Pesaha Appam is a sacred unleavened bread prepared by Syro-Malabar Christian families in Kerala on Maundy Thursday, commemorating the Passover and the Last Supper of Jesus Christ. This simple, wholesome bread is made without yeast and shared with family, neighbour’s, and friends as part of the Pesaha celebration.

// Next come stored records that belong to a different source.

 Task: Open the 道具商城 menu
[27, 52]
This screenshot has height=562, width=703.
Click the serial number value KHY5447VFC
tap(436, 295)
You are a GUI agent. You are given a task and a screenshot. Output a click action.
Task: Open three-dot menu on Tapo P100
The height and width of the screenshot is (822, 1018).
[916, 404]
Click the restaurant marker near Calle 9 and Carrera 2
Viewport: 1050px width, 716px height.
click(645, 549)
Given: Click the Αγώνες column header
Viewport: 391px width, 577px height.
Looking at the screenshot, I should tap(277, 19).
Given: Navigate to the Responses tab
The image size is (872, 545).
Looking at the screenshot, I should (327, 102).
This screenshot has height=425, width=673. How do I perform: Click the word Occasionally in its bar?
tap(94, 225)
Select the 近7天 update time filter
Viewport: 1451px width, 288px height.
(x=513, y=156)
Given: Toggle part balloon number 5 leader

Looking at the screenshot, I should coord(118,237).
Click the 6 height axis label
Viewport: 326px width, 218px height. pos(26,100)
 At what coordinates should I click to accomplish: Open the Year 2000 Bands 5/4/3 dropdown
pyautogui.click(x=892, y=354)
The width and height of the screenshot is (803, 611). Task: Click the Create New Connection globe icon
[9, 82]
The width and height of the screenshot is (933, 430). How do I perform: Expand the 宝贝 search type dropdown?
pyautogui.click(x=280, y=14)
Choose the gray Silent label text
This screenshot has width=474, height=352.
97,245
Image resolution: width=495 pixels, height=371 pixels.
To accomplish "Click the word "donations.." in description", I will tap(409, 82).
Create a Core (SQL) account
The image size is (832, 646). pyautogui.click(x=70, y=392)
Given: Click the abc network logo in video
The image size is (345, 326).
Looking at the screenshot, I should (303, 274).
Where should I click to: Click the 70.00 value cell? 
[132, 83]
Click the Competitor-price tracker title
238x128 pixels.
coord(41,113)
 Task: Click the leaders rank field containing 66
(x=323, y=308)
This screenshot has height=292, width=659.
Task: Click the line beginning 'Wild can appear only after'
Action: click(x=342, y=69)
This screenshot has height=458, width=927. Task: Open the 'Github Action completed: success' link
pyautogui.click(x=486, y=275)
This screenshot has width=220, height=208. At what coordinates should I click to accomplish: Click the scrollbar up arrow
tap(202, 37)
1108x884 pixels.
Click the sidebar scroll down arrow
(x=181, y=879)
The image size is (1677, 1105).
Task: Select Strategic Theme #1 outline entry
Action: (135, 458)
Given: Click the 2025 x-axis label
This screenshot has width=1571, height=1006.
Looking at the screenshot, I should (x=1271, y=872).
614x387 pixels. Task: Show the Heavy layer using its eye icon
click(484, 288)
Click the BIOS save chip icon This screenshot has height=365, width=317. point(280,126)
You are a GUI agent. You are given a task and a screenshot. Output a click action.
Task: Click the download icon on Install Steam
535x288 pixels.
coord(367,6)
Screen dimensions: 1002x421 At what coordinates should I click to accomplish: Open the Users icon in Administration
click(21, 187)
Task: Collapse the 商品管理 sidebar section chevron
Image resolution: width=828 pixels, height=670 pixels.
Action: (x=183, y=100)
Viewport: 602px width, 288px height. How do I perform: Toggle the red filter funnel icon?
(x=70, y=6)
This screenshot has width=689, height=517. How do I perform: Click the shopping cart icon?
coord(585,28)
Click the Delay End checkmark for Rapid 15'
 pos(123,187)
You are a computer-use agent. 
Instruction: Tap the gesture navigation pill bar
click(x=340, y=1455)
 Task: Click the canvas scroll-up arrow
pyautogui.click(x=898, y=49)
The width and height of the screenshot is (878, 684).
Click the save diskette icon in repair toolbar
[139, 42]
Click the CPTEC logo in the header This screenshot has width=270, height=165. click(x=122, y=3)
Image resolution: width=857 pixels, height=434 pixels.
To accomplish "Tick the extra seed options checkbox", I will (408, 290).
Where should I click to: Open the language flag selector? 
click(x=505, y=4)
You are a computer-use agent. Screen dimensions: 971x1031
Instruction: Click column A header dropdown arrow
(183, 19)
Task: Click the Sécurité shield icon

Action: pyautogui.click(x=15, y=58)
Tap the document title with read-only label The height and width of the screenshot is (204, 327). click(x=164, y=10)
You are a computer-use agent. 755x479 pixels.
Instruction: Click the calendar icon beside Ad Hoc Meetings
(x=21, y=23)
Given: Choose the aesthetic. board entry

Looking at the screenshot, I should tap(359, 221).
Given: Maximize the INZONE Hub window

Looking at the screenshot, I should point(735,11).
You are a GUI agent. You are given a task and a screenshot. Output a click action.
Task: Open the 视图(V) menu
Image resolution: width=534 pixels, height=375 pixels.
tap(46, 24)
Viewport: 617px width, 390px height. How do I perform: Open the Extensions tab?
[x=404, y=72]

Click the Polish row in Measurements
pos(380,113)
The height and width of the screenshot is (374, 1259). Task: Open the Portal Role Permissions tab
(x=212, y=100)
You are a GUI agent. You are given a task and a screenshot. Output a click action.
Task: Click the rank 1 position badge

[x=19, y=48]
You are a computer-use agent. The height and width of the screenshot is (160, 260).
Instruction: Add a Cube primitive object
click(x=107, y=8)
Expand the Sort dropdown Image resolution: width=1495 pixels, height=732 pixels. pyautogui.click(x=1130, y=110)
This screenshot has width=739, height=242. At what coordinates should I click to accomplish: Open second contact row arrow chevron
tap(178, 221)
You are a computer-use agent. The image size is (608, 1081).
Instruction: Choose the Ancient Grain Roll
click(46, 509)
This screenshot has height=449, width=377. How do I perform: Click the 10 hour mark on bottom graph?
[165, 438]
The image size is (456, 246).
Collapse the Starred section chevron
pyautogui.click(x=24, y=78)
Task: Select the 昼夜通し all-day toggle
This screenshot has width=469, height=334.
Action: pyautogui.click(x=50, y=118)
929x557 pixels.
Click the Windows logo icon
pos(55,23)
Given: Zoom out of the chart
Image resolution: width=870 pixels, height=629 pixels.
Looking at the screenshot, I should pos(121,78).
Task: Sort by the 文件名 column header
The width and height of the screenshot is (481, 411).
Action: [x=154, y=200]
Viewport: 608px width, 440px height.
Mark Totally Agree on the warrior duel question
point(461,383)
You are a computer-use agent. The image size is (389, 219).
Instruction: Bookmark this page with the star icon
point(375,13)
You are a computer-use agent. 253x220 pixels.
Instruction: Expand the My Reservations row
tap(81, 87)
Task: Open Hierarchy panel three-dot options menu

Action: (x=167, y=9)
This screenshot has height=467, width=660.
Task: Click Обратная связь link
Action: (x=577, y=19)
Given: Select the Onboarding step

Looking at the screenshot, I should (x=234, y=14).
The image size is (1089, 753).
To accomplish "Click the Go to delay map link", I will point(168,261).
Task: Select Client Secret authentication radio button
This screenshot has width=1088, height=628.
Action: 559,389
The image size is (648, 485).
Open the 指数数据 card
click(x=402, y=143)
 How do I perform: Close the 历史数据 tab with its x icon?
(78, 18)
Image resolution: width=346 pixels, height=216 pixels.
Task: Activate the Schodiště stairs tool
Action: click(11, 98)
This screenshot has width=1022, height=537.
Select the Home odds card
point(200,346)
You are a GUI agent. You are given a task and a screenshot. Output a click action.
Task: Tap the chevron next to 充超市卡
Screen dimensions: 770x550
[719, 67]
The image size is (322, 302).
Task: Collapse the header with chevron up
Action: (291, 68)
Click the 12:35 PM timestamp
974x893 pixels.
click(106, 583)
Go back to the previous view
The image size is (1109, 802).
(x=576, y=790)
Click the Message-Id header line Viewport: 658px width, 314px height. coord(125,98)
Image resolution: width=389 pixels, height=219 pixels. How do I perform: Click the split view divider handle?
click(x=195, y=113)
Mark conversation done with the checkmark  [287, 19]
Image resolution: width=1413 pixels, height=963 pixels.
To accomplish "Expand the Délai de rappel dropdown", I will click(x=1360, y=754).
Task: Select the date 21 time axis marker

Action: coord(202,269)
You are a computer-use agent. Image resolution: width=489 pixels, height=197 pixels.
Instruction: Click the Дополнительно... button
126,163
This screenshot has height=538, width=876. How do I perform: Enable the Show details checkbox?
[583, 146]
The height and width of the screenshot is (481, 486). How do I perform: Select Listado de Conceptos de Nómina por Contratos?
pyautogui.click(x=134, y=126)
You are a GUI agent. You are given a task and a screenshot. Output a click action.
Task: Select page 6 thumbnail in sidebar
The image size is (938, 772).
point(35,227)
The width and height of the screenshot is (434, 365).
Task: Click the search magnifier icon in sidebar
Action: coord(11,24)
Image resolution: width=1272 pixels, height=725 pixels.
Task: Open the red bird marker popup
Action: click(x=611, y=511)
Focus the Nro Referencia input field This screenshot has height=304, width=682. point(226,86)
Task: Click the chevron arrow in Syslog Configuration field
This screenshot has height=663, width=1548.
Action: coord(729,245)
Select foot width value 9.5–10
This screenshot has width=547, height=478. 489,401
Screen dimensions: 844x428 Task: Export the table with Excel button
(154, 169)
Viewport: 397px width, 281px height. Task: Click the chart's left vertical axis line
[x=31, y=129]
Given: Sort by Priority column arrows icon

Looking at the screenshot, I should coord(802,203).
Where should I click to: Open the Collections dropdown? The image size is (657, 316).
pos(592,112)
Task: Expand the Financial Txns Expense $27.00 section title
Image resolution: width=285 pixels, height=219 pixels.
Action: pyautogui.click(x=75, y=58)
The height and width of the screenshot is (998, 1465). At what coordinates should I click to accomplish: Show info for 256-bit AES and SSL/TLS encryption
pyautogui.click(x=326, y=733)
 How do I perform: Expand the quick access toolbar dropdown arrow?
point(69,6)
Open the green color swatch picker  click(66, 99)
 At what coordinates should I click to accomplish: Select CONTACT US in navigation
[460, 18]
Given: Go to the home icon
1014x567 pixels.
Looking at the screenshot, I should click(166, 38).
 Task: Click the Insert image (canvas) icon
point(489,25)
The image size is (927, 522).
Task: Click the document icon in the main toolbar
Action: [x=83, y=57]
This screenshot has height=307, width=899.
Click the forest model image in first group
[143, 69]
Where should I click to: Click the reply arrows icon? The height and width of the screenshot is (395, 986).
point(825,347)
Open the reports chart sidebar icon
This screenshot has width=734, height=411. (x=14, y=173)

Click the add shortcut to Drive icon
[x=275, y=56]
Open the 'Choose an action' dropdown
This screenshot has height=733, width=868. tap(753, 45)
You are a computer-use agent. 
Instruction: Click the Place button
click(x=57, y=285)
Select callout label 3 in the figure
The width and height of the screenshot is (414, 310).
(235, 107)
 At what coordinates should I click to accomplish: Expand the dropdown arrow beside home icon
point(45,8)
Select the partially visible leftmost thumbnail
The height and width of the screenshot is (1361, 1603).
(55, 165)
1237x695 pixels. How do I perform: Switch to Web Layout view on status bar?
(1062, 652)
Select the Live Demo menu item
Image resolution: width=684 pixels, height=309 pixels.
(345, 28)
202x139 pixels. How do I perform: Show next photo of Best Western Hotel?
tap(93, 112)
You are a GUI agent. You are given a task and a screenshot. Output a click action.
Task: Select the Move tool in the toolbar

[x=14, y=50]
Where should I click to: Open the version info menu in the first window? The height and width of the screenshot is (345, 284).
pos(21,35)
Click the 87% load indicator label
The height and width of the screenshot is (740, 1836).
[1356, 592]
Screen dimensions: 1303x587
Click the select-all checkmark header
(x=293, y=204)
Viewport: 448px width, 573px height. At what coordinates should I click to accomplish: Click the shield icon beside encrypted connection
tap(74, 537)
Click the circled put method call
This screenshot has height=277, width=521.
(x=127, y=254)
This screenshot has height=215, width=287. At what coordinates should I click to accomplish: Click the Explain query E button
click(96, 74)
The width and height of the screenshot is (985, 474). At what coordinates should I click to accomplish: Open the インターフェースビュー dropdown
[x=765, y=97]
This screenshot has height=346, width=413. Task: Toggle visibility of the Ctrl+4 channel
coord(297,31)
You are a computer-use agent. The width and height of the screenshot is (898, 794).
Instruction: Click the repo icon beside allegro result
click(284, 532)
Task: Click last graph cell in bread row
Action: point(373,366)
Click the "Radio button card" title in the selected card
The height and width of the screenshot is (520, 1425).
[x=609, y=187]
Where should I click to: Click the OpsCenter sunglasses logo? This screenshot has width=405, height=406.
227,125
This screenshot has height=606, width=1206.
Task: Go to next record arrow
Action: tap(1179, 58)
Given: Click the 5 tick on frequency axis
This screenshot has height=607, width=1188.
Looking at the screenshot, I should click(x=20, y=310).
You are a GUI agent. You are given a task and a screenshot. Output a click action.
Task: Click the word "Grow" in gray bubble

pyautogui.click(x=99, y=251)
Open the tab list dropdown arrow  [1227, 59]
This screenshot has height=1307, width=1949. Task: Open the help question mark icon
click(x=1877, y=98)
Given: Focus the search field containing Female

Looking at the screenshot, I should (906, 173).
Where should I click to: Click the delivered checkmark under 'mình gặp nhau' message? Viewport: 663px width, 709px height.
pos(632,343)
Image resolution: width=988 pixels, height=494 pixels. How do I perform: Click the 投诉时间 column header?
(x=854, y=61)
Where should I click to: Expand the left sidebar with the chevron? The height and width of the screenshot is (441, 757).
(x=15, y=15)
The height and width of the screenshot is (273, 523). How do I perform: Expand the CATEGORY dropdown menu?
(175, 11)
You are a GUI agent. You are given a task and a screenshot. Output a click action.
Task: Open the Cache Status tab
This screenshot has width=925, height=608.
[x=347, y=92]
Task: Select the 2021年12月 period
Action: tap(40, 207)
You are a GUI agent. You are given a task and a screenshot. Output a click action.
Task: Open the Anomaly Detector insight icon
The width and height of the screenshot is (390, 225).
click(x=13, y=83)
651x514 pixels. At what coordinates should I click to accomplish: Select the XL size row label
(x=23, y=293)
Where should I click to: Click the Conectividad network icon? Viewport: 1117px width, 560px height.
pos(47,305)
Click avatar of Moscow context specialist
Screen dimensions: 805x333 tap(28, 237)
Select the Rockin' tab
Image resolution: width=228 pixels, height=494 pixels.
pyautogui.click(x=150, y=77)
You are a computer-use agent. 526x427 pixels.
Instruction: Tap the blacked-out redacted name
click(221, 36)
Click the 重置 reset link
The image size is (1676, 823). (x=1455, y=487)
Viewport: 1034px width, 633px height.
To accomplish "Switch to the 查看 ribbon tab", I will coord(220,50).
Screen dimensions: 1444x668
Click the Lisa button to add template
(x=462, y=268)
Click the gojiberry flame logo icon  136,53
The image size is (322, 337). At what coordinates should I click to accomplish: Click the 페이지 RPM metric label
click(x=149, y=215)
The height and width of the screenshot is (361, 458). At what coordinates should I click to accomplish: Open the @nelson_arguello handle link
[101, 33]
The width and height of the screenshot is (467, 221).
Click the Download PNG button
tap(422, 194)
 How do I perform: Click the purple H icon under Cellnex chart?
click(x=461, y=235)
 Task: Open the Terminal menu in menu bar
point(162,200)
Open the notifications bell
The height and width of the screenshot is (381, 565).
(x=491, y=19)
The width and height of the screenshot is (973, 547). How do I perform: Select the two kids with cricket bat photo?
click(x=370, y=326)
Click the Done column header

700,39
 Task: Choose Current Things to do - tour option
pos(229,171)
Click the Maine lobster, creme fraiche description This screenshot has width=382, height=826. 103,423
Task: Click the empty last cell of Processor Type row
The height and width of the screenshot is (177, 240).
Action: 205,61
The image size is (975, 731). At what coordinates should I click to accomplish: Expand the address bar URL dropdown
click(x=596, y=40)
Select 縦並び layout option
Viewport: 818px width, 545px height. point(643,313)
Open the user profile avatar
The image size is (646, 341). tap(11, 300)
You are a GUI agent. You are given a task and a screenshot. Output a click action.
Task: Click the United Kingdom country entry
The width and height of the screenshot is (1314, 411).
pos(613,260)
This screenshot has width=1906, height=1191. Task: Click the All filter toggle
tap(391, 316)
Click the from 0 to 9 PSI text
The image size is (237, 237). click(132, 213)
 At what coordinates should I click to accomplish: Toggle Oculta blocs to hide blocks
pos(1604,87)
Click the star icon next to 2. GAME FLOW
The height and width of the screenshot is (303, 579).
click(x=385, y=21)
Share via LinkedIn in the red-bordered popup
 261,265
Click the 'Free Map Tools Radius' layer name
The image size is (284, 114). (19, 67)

Why This Uzhunnappam (Unleavened Bread)

A traditional unleavened bread prepared for Pesaha (Maundy Thursday), made without fermentation and cooked on a low flame. This simple dish symbolizes remembrance, sharing, and faith, and is traditionally eaten with Pesaha Pal.
Ingredients
- Moong Dal (Green gram) – ½ cup
- Rice Flour (Appam flour, roasted) – 1 cup
- Fresh Grated Coconut – 1 cup
- Cumin Seeds – 1 teaspoon
- Garlic – 10 cloves
- Small Onions – 5
- Black/White Pepper – ½ teaspoon
- Turmeric Powder – ½ teaspoon
- Salt – to taste
- Water – as required
- Oil or Ghee – for cooking
Preparation
Wash the moong dal thoroughly and dry roast it on low flame until it turns golden brown. Allow it to cool, then grind it coarsely (no need to make a fine powder).
In a large mixing bowl, combine the powdered moong dal with the roasted rice flour.
Grind cumin seeds, black pepper, garlic, and small onions into a coarse paste and add it to the flour mixture.
Add grated coconut, turmeric powder, and salt. Mix everything well.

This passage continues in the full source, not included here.